Start with burns, then tighten renal colic decisions and recognise where childhood repairs or high glycine can mislead.
Burn severity begins with mechanism, depth and surface area.
A painless centre in a burn should not settle the assessment. Today’s lead episode gives burn care a sharper first description: mechanism, depth, total body surface area, anatomical site and early physiology. It separates superficial, partial thickness and full thickness patterns, then connects circumferential swelling, inhalation risk, vascular leak and major-burn deterioration to early escalation.
Renal colic brings a second acute decision: haematuria may be absent, ultrasound can suit selected stable patients, and infection behind obstruction changes the urgency. Recurrent urinary tract infection in older women adds a prevention step with vaginal oestrogen. Adult survivors of cyanotic congenital heart disease need symptoms linked back to original anatomy, repairs and residual lesions. Raised glycine is handled as a clue with several diagnoses, including treatable mimics. Global surgery widens the lens to district capacity, referral delay and leadership accountability. The remaining pieces cover communication, trauma-informed care, clinician wellbeing, and neurology communities for peer Q&A, protocol sharing and career advice beyond annual meetings.

Burn assessment starts with mechanism, depth and total body surface area, not degree labels alone. The teaching separates superficial, partial thickness and full thickness patterns, then links circumferential swelling, inhalation risk and early physiology to escalation.

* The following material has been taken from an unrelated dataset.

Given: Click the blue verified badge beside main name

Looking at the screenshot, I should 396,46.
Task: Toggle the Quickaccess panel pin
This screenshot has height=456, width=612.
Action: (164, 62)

Severe flank pain radiating to the groin can still be renal colic when haematuria is absent. It pairs risk-matched imaging with NSAID-first analgesia where safe, and flags infection behind obstruction as needing rapid escalation.

An older woman with repeated urinary tract infections needs a prevention conversation, not only another acute prescription. Vaginal oestrogen is presented as a locally acting option with low systemic absorption and a practical three-times-weekly regimen.

Childhood repair of cyanotic congenital heart disease does not make adult circulation normal. Fatigue, palpitations, oedema, ascites, syncope or respiratory symptoms should be linked back to original anatomy, residual lesions and adult congenital follow-up.

Raised glycine is a biochemical clue, not a diagnosis. Neonatal seizures, apnoea or developmental presentations need careful separation of non-ketotic hyperglycinaemia, organic acidaemias, cofactor-responsive epilepsies, valproate effects and artefact.

Global surgery is framed as sustainable system strengthening rather than short-term visiting surgery. It asks clinicians to define local barriers, district capacity, referral delay and leadership accountability before choosing an intervention.

Communication, wellbeing and trauma-informed care sit together as clinical work. The trailer links bedside conversations, team dialogue, mentoring, public messaging and upstream prevention, with burnout treated as a system issue as well as a personal experience.

AAN member sections and Synapse communities are presented as year-round routes for neurology learning. Peer Q&A, protocol sharing and career advice can reduce isolated problem-solving when local answers are incomplete.
At the first burn review, replace degree labels with mechanism, estimated depth, total body surface area and anatomical site. Add circumferential involvement, inhalation risk and early physiology in the first note. That tighter description helps the next clinician judge severity and escalation.
Why are degree labels alone not enough in burn assessment?
They miss mechanism, estimated depth, total body surface area and anatomical site. Those details shape severity assessment, healing risk, scarring risk and escalation.
What can make a deep burn look less alarming at the bedside?
A deep or full thickness area may hurt less at its centre because nerve endings can be destroyed. Loss of sensation can indicate more severe tissue injury.
What changes renal colic from uncomplicated pain to urgent escalation?
Infection behind an obstructing stone is a time-critical urological emergency. Fever, pyuria, sepsis physiology, anuria, solitary kidney, renal transplant, uncontrolled vomiting or uncontrolled pain all change disposition.